His guests included many well-known New Orleans area figures in the news, including Dr. Alton Ochsner, Supreme Court Justice Walter Hamlin, Congressman F. Edward Hebert, Mayor Moon Landrieu, Governor Dave Treen, Senator Everett Dirksen, Gerald Gallinghouse, Newt Gringrich, Gov. John McKeithen, Lt. Gov. James Fitzmorris, Harry Connick, Lawrence Chehardy, and many others.
"Every local mayor called him friend," his obituary stated.
The New Orleans Public Library offers a webpage about him with extensive information on his background and accomplishments:
Joseph Culotta, Jr. was born in Grand Rapids, Michigan, but moved to New Orleans at an early age. After service in the U.S. Navy, Culotta attended Tulane University, where he received a B.A. degree in 1964. Following graduation, he taught chemistry part-time at Tulane's University College and College of Arts and Sciences and at Newcomb College until 1971. He also worked full- time as a Southern regional supervisor for the Louisiana Department of Veterans Affairs, representing veterans and their families before the Veterans Administration.
In 1962 Culotta took over as host of the "American Legion Hour" on New Orleans' WTIX radio station, revising the format of the program to one of comprehensive coverage of Veterans benefits. In May of 1965, he became moderator of "Let's Talk It Over," one of the city's first audience participation discussion programs, which aired on Sunday mornings on WTIX. In 1986, "Let's Talk It Over" moved to WNOE, where it remained until 1990.
In 1984, following his retirement from the Department of Veterans' Affairs as the Southeast Regional Supervisor, Culotta taught night classes at Tulane University for many years. He went on to teach Chemistry and Physics at Pope John Paul II Catholic High School in Slidell. He retired from teaching in 1997.
A collection of his recorded interviews are archived in the Manuscripts Collection, Louisiana Division, New Orleans Public Library. It comprises 1,386 audiotapes and 99 photographs. The collection consists of audiotapes, primarily of his radio call-in/interview program. Also included are several tapes of "The American Legion Hour" (1962-1965) radio program and scattered tapes of "Mid-Month in New Orleans" (1969-1981), a taped program heard on approximately the middle Sunday of each month.
To view a spreadsheet of individual descriptions of each program, covering the years 1965-1990, CLICK HERE. These listings include the names of guests who appeared on the program, a list of the subjects discussed, and a narrative description of the program
According to the library collection description, topics discussed on "Let's Talk It Over" ranged widely. Political events and social issues on a local, national and even international level were prominently featured (e.g., elections and ballot issues on all levels, Riverfront Expressway, Hurricane Betsy, Mississippi River Bridge tolls, legalized gambling, Vietnam, student demonstrations, police brutality, urban renewal, the women's movement).

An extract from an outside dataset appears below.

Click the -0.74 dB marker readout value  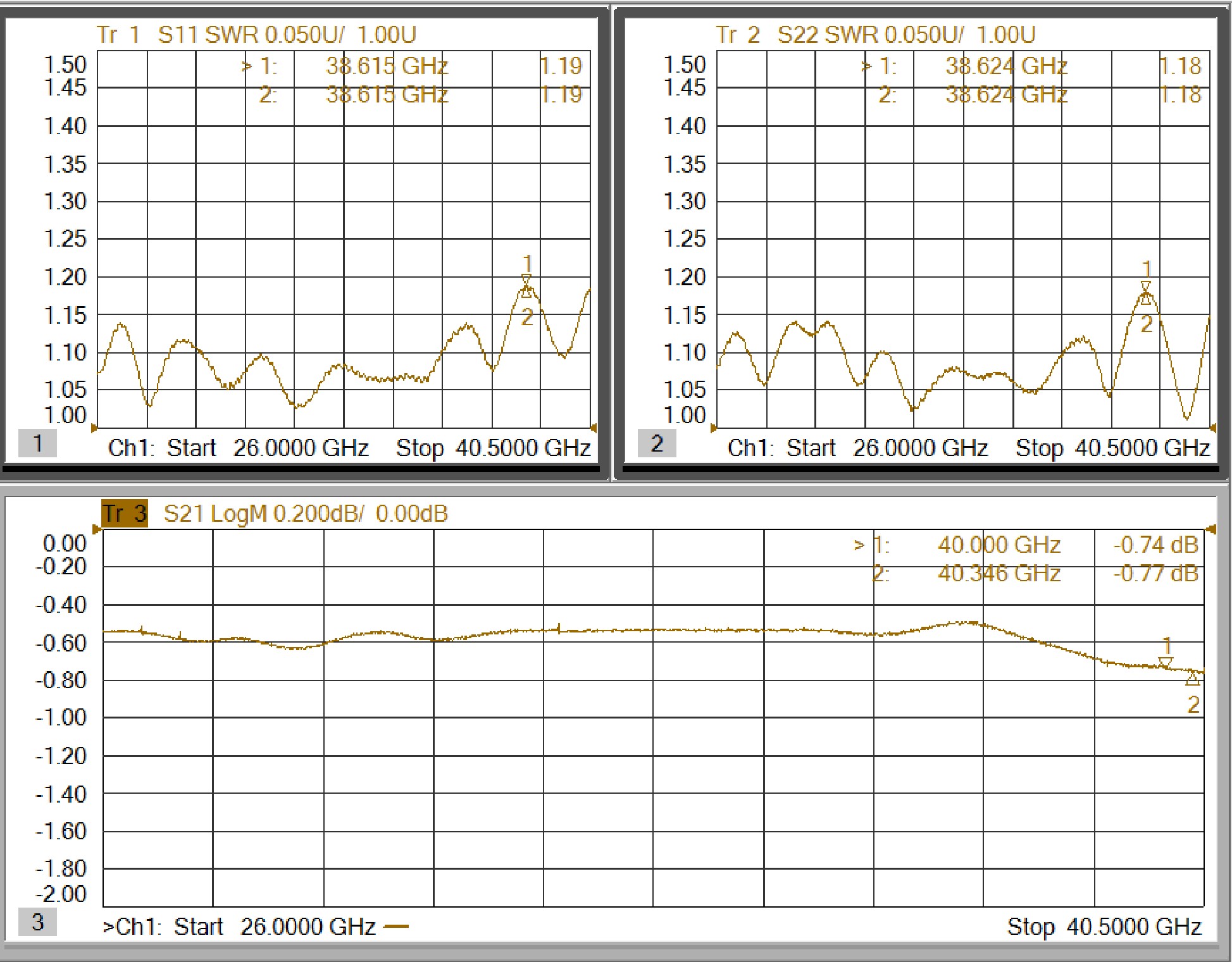click(1155, 545)
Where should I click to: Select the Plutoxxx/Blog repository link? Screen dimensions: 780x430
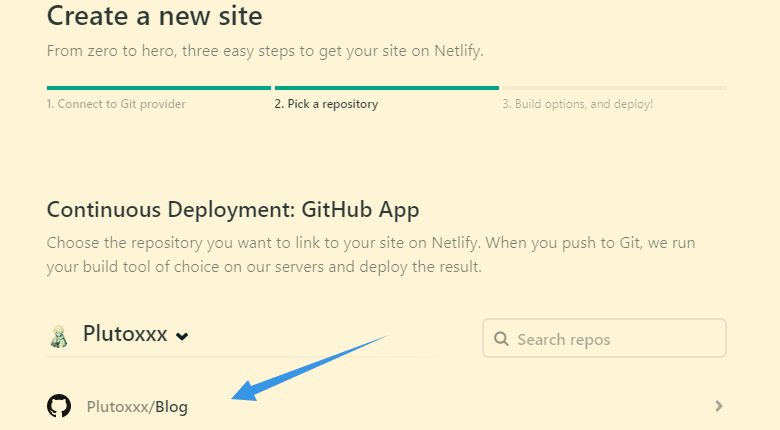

"The program also discussed a virtually unlimited variety of other topics, among them history, popular culture, hobbies, religion, health and medical issues, and education," the library website stated.
On September 22, 1985, Culotta interviewed me over the phone, and we talked about numerous subjects of interest to St. Tammany residents, economic issues mainly, but also about the Olde Town Festival in Covington and its emphasis on community history.